No se adivina en el horizonte político vasco otro escenario que no pase por la deslegitimación moral del Estado. Se trata de un guión preestablecido que se cumple con rigor férreo y cuyo código secreto responde a una hermenéutica profundamente actual: la realidad importa menos que el discurso. Si Euskadi es una sociedad dividida en dos mitades (se podría hablar de nacionalistas y de no nacionalistas, pero también de ciudades y de caseríos), ¿a qué viene que sea preferible la democracia plebiscitaria al modelo de grandes consensos? En el juego del lenguaje, Zapatero deberá hilar muy fino porque algunos han hecho del desencuentro su particular modelo de reafirmación patriótica. Si Lévinas en alguna ocasión ha escrito que es el Otro quien nos define, aquí podemos constatar que la confrontación juega un papel clave en la forja de una identidad. El odio une más que el amor y, en todo caso, siempre es más fácil desunir que unir, enfrentar que ceder por el bien común. La demagogia populista encuentra su caldo de cultivo allí donde el hombre muestra sus debilidades -y aquí podríamos remontarnos hasta Caín y Abel-. La historia se repite una y otra vez aunque sea con un lenguaje nuevo.

La actualidad manda: ETA decide. ¿De quién es la culpa? En primer lugar de Rodríguez Zapatero, por haber equivocado en sus inicios la política antiterrorista. En segundo lugar, del Lehendakari Ibarretxe quien confunde sus deseos con la realidad en una ensoñación plebiscitaria de consecuencias suicidas. Dividir, ¿para qué? Enfrentar y enfrentarse, ¿con qué motivo? En términos políticos, el abrazo a EHAK busca cortocircuitar el entorno etarra a sabiendas de que hace suyo gran parte de su enloquecido ideario. Con ello, acentúa la dramatización del conflicto y demoniza, incluso, el rostro más amable del constitucionalismo. Al final, se trata de un juego de todo o nada con pactos parciales siempre a favor de los mismos. ETA decide a pesar de su debilidad operativa: marca las reglas, impone las normas, tutela la libertad. Sólo un iluso puede sostener que estamos mejor que hace diez años.

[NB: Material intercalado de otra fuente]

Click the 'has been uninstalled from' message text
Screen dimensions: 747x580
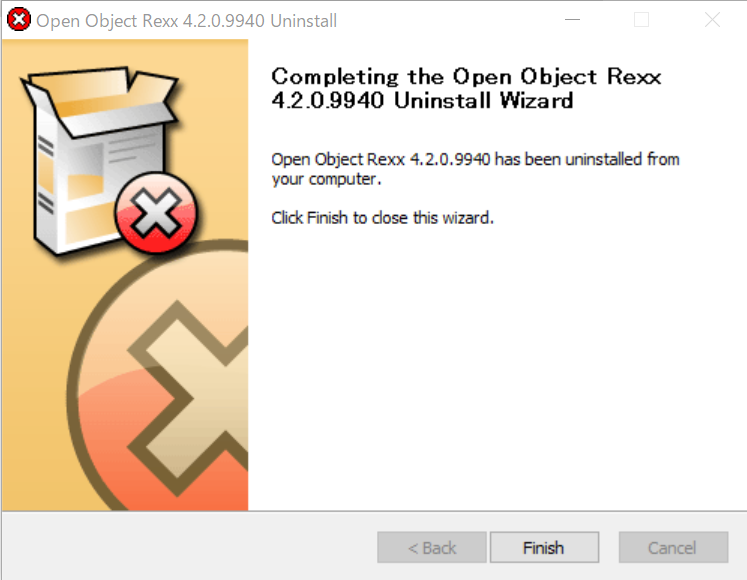coord(587,159)
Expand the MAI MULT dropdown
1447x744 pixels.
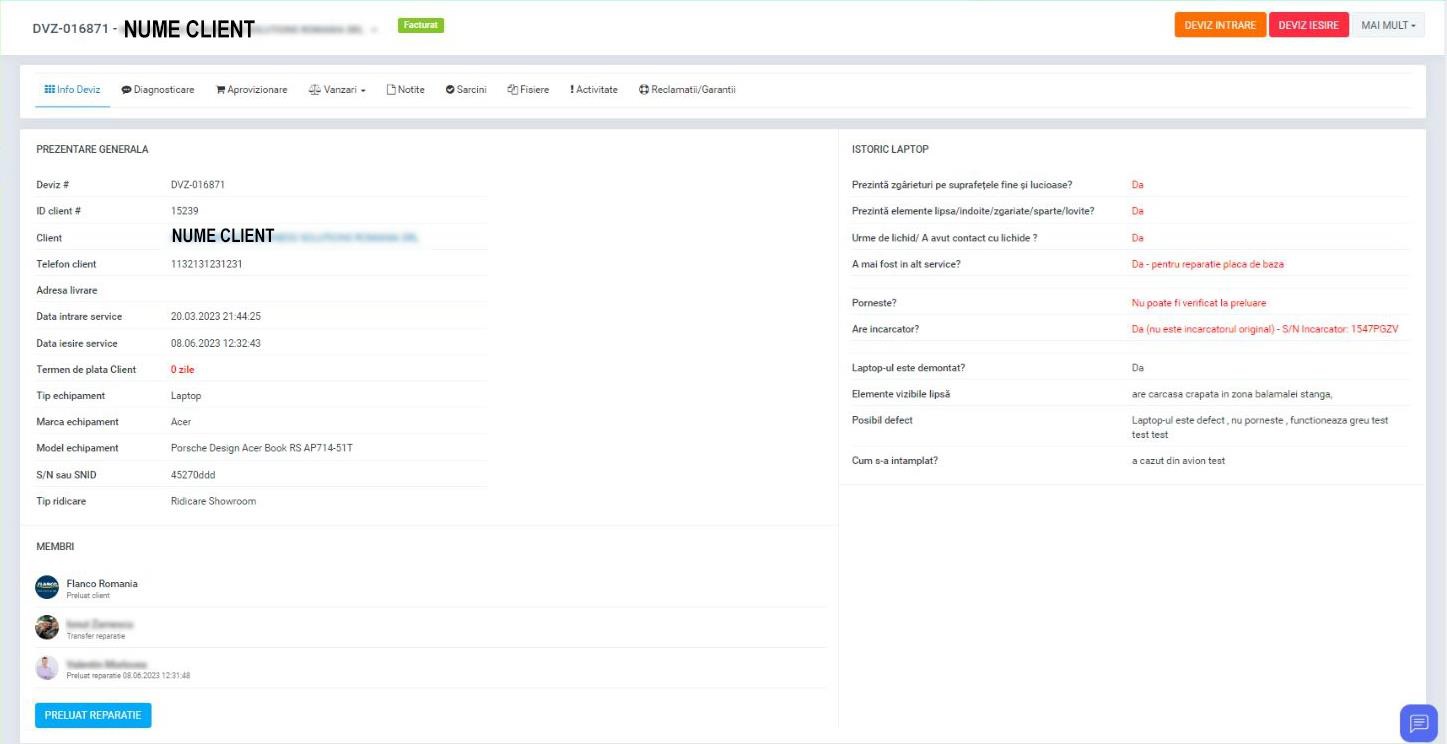tap(1389, 25)
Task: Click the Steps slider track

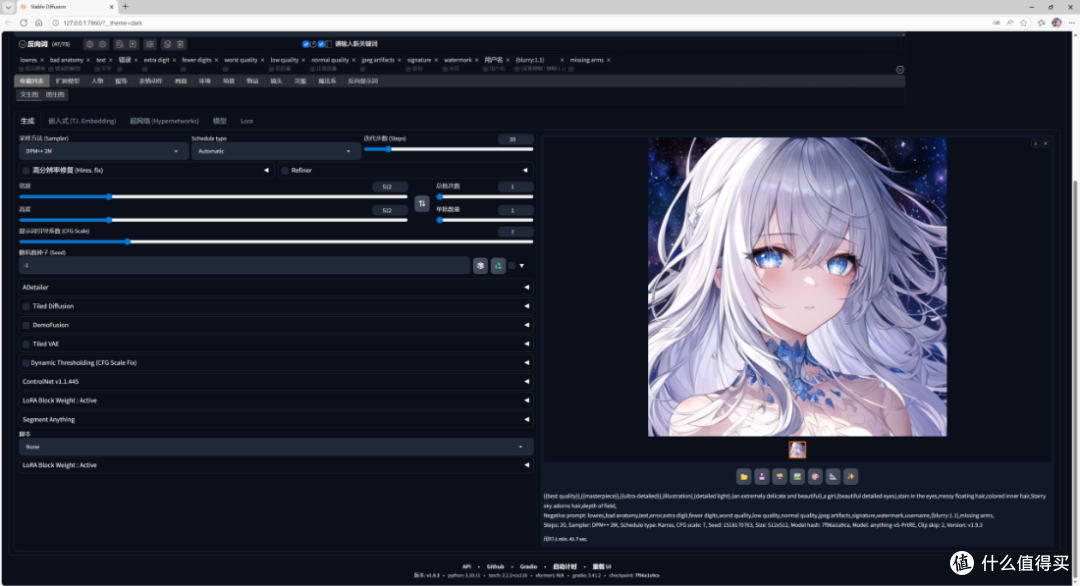Action: pos(448,149)
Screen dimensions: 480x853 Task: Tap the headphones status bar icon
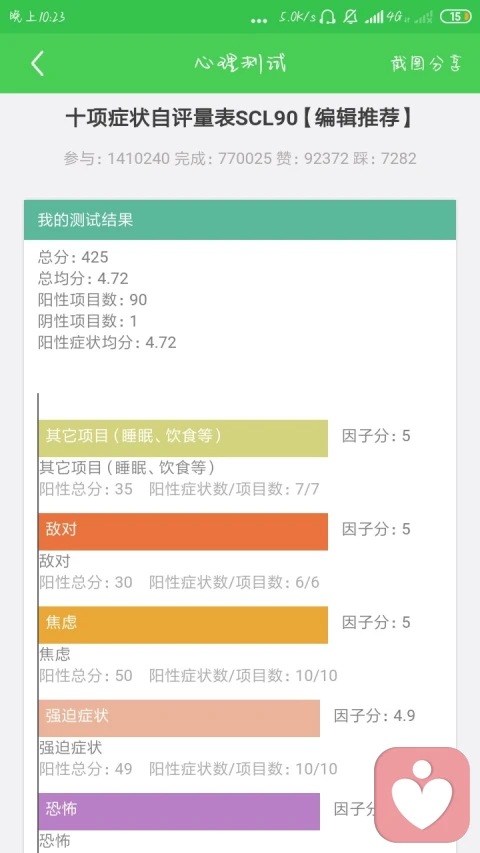[x=327, y=17]
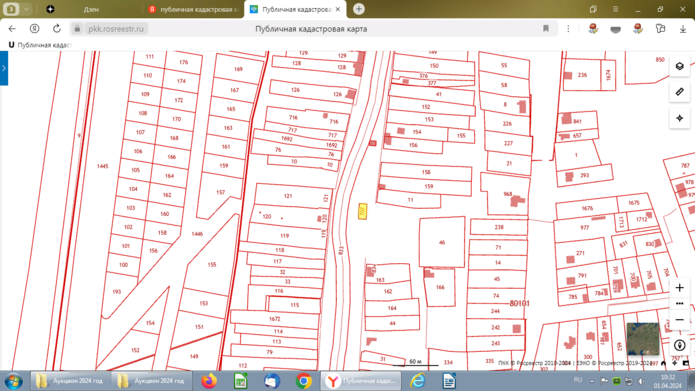Open a new browser tab
695x391 pixels.
tap(359, 9)
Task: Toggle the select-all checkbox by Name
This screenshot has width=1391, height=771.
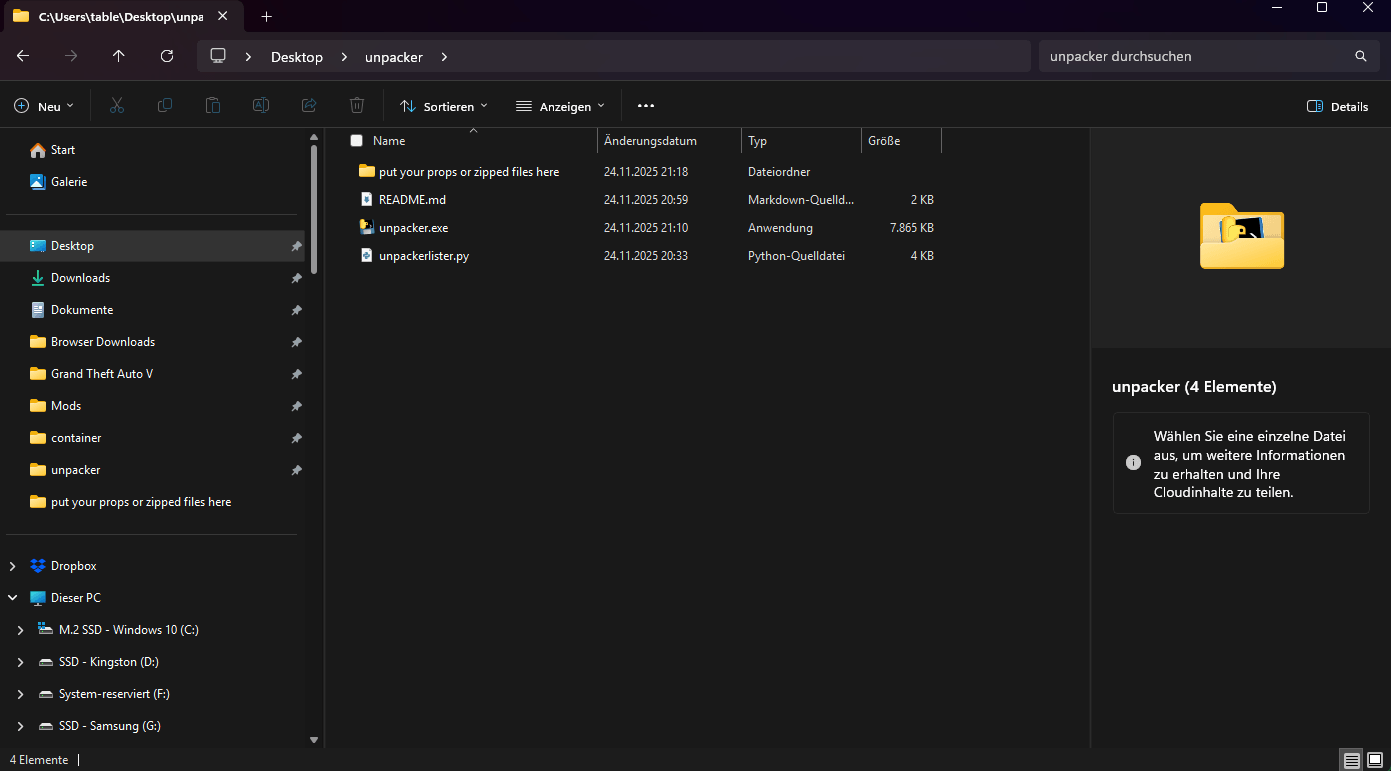Action: (356, 141)
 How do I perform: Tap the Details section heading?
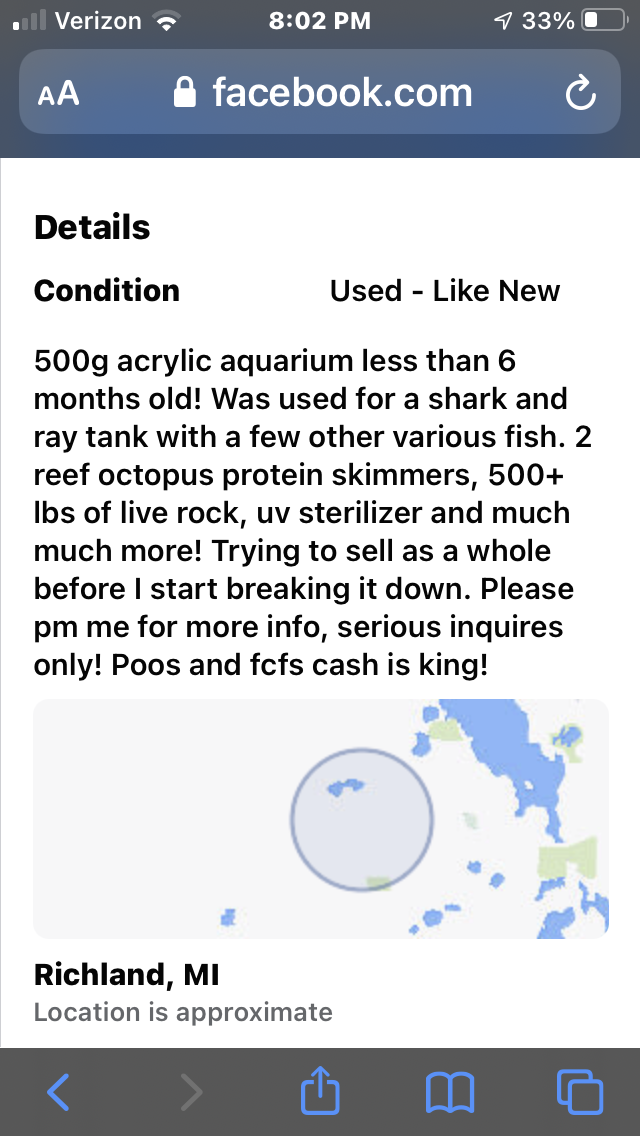(x=92, y=228)
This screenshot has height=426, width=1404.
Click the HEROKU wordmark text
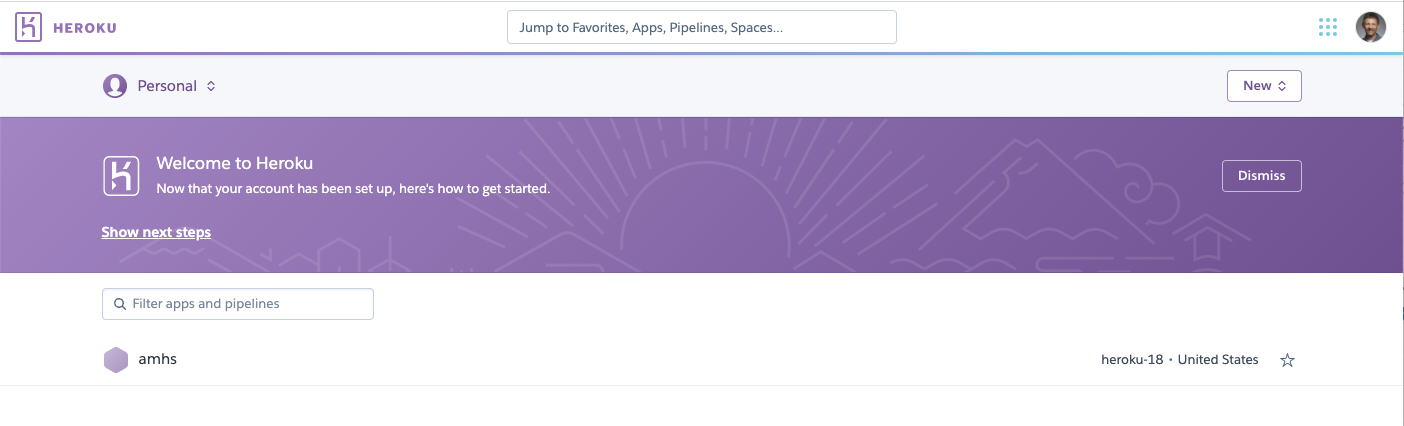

Yo no lo creo. O al menos, me cuesta verlo así. Quizá pudiéramos encontrar la solución en la ciudadanía vasca, si se decidiera apartar a ETA de la vida política -es decir, deslegitimando lo que es y debiera permanecer marginal- y conceder su confianza a los adalides del pactismo. Si la Transición española se cimentó en una transversalidad de indudable sentido moderador, la pacificación de Euskadi resulta imposible sin la integración de las distintas sensibilidades: no unas por encima de otras sino unas reconociendo a las otras.

Hay indicios que apuntan en esa dirección -Imaz, López, Madina, quizá Basagoiti-; pero, en general, la política debería ir a remolque de la sociedad y no al revés. De ser así, Zapatero -Aznar ya es historia- compensaría con creces su andar torpe de los primeros años. Y, tal vez, otra manera de hacer política lograría abrirse paso en Euskadi y en el resto de España.